De l’intimidation à la frappe
Cette munition est donc un outil offensif aux mains des autorités politiques et militaires, pour des emplois allant de la simple action d’intimidation, un arsenal pointé ostensiblement sur une menace, jusqu’à la frappe de rétorsion. Chaque bâtiment sera capable d’embarquer 16 munitions tirées depuis des lanceurs verticaux Sylver A50. Enfin, la portée de l’arme - de la classe des 1000 km - élargit considérablement la couverture géographique de nos zones d’intérêts, et sa mise œuvre se déroulera sans même divertir le navire de sa mission principale.

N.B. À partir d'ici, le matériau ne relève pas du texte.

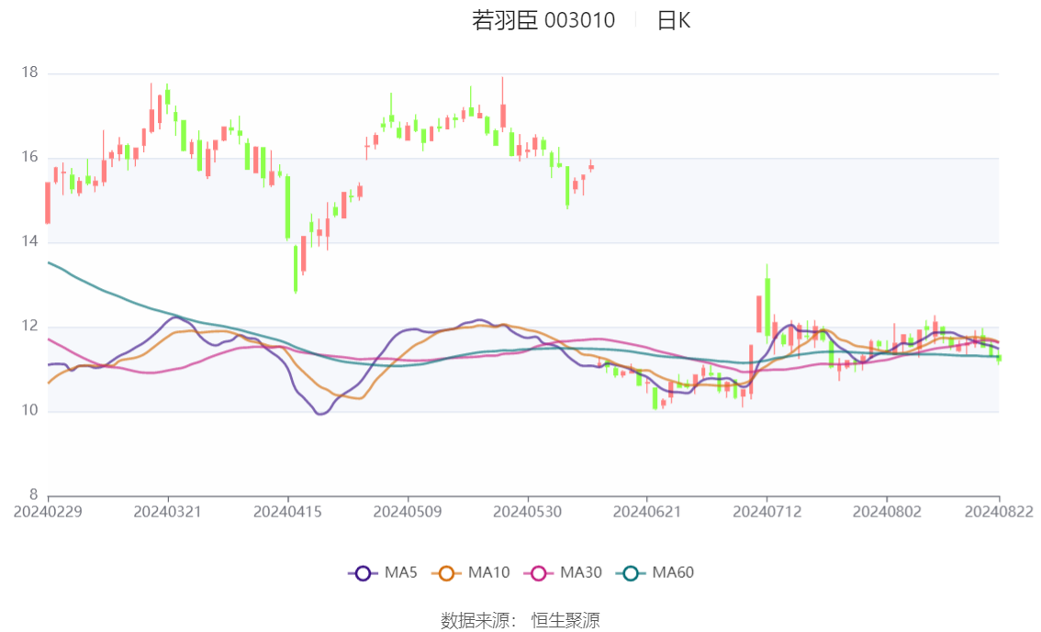Hide the MA60 line via its label
Viewport: 1041px width, 632px height.
673,572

Malgré la réduction du format général des armées, les clignotants sont au vert pour les grands programmes navals, Dixmude, Terrible, Caïman et Barracuda. Avec eux, la Fremm témoigne de l’importance croissante de l’espace maritime dans la géostratégie mondiale. Et pas besoin de se perdre en conjectures : « pour nous, le programme Fremm est structurant puisqu’avec lui, nous construisons la colonne vertébrale de la Marine du XXIème siècle » témoignait le chef d’état-major, l’amiral Forissier, sur le chantier de l’Aquitaine à Lorient en 2010. « C’est grâce à ce programme que la Marine nationale restera une marine de premier rang ». Rien de moins.